Frederick praised not only the experience of his team, but their creativity.
“It takes creativity, it takes foresight, it takes anticipating where the judicial boards are going to be going, how people are going to be thinking. And 99% of the professionals are routine in their approach: the law says yes, the law says no,” he explained. “I think what has made the people who have worked for this firm different is that they are creative in how to accomplish what should be accomplished.”

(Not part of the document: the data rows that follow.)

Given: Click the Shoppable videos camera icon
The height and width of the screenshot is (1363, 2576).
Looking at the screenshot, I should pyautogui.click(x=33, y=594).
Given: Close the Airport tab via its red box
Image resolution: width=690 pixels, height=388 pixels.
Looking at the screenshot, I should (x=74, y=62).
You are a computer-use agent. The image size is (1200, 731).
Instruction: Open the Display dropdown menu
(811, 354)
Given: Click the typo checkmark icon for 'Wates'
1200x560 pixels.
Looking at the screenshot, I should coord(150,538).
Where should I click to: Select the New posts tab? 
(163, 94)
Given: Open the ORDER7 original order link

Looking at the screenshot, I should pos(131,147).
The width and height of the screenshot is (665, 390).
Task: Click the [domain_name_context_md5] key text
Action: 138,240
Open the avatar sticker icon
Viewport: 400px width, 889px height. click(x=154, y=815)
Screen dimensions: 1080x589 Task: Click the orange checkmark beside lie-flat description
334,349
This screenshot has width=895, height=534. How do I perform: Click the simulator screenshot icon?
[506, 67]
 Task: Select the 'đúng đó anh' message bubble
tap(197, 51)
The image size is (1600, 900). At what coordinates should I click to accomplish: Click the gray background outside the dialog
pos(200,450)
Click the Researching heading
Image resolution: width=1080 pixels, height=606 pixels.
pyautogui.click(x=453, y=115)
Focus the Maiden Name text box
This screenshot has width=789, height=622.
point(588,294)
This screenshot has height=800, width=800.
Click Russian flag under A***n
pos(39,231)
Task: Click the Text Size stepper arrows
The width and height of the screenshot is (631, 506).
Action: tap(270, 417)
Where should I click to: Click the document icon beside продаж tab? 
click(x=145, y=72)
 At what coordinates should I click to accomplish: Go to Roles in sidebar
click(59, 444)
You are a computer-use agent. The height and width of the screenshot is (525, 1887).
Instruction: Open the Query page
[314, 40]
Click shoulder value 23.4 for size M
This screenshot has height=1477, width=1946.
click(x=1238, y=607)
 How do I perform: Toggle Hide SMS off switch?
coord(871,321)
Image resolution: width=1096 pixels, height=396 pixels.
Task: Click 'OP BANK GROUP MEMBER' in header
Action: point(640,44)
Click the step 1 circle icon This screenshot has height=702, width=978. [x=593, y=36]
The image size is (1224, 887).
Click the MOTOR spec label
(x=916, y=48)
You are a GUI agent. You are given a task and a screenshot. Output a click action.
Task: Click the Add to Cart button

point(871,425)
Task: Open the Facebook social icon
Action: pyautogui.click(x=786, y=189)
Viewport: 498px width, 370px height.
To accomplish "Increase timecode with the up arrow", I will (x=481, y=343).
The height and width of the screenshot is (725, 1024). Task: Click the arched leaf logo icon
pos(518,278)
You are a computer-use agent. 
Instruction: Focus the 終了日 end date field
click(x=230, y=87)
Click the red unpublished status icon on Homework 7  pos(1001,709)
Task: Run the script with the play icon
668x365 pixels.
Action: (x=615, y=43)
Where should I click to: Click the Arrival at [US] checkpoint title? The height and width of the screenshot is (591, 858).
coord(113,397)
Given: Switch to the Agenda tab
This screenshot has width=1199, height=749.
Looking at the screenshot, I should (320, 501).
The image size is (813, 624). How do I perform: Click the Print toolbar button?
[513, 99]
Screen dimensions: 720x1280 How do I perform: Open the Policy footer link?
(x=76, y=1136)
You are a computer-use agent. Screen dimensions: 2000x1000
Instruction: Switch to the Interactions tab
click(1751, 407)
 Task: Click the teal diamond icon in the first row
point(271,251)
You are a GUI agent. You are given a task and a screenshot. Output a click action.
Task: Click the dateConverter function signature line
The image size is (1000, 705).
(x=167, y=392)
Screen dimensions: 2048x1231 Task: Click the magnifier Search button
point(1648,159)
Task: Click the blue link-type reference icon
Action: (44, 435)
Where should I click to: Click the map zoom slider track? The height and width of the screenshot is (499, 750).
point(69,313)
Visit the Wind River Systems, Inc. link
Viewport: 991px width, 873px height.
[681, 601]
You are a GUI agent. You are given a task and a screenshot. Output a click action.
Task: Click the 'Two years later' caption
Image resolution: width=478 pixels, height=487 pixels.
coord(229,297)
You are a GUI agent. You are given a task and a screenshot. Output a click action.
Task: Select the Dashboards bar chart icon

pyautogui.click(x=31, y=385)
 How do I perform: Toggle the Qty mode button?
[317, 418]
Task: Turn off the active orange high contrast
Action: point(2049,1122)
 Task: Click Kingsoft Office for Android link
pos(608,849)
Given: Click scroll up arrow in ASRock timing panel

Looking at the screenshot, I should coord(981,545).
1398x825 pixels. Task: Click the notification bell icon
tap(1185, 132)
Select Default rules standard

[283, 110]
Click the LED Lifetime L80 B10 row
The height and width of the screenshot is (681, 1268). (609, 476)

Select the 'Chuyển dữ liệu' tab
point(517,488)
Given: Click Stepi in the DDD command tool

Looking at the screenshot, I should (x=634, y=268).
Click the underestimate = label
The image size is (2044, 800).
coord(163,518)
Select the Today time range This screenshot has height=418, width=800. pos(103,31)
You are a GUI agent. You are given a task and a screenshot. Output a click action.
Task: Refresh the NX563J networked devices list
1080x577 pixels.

That’s part of why so many clients are long-term — including the firm’s very first client, a third-generation metallurgy enterprise, which is still on board.
“It’s very rewarding, working with the variety of clients that we have, not just private sector, but public sector as well,” Quinn said. “And when you have public sector clients in towns and cities and schools, they have another layer of laws that regulate how they interact with their employees. Whether it’s collective bargaining or dismissal decisions or disciplinary decisions, being able to work with them and guide them through that process is … well, they say variety is the spice of life. And we see a lot of variety here.”